Somewhat recently we upgraded our cluster to 6.8, and in the process started running elasticsearch in Docker containers, one per host, using the elasticsearch:6.8.0 image from docker hub. Testing and deployment went fine, but now we're doing system updates and find that any time we stop and restart a container, it crashes on startup (while reading index state) with SIGILL:
elasticsearch_1 | [2019-09-20T14:56:03,000][INFO ][o.e.x.m.p.l.CppLogMessageHandler] [esworker09] [controller/113] [Main.cc@109] controller (64 bit): Version 6.8.0 (Build e6cf25e2acc5ec) Copyright (c) 2019 Elasticsearch BV elasticsearch_1 | # elasticsearch_1 | # A fatal error has been detected by the Java Runtime Environment: elasticsearch_1 | # elasticsearch_1 | # SIGILL (0x4) at pc=0x00007fde7c97c8c8, pid=1, tid=88 elasticsearch_1 | # elasticsearch_1 | # JRE version: OpenJDK Runtime Environment (12.0.1+12) (build 12.0.1+12) elasticsearch_1 | # Java VM: OpenJDK 64-Bit Server VM (12.0.1+12, mixed mode, sharing, tiered, compressed oops, g1 gc, linux-amd64) elasticsearch_1 | # Problematic frame: elasticsearch_1 | # J 4984 c2 com.fasterxml.jackson.core.sym.ByteQuadsCanonicalizer.findName([II)Ljava/lang/String; (198 bytes) @ 0x00007fde7c97c8c8 [0x00007fde7c97c7a0+0x0000000000000128] elasticsearch_1 | #
The only consistent solution we've found so far is clearing the data directories, which are bind-mounted into the container from the host.
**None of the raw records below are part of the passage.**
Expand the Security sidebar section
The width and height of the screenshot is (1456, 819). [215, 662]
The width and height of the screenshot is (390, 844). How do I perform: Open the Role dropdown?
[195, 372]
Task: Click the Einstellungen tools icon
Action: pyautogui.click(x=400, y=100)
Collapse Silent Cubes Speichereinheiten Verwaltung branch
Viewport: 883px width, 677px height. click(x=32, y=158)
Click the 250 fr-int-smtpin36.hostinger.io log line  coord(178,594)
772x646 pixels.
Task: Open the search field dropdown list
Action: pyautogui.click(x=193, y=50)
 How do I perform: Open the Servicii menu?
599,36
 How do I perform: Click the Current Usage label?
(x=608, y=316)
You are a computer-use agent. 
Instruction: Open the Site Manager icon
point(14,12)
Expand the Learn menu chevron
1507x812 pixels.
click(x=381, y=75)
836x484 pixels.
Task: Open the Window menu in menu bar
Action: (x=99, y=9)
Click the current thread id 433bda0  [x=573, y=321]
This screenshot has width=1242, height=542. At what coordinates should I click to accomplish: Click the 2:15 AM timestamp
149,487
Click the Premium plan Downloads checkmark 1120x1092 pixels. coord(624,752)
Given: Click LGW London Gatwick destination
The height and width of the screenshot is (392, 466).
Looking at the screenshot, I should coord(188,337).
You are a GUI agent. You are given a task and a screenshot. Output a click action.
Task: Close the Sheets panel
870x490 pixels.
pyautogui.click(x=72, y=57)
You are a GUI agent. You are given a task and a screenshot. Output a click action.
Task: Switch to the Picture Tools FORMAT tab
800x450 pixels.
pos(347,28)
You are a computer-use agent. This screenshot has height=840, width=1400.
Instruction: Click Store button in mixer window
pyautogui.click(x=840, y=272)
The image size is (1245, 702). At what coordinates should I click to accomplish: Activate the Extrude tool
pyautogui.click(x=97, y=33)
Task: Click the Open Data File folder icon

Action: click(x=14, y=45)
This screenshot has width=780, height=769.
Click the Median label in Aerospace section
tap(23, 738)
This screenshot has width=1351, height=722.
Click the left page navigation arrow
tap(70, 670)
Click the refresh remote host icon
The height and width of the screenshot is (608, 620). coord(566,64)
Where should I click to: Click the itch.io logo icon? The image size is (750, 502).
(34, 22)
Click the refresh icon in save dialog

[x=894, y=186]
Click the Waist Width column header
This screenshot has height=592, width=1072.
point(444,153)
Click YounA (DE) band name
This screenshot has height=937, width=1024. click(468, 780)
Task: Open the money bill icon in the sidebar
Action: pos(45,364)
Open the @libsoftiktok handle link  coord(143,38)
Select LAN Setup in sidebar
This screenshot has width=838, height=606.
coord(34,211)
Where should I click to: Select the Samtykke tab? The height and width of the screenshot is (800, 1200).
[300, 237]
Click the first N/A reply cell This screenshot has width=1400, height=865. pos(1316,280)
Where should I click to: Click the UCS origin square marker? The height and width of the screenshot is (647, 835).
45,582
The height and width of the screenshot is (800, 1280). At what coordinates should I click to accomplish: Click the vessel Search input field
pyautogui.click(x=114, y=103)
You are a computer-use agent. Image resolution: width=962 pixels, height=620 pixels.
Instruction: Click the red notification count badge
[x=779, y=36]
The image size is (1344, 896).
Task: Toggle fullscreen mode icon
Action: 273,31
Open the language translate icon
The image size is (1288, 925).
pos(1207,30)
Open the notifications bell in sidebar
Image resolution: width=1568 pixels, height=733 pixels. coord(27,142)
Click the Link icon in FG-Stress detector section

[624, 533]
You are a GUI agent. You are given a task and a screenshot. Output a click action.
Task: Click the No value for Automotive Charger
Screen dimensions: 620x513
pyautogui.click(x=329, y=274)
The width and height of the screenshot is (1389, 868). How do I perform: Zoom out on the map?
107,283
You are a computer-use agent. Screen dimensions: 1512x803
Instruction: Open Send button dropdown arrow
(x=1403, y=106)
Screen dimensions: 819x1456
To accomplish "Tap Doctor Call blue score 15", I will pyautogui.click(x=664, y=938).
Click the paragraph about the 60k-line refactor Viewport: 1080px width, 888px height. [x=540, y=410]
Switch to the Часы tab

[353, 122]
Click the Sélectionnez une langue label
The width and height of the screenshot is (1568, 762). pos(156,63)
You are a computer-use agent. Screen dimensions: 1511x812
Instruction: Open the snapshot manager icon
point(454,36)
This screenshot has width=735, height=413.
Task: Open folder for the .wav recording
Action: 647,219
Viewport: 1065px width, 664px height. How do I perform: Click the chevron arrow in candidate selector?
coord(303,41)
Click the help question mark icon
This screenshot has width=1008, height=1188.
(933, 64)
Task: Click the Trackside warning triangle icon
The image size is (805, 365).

It doesn't matter whether we restart the old container or create a new one. Further complicating matters, one node was left in a crash loop for about 12 hours and then it started working with no intervention. Upgrading to 6.8.3 with OpenJDK 12.0.2 did not help.
Any suggestions on how to further troubleshoot this?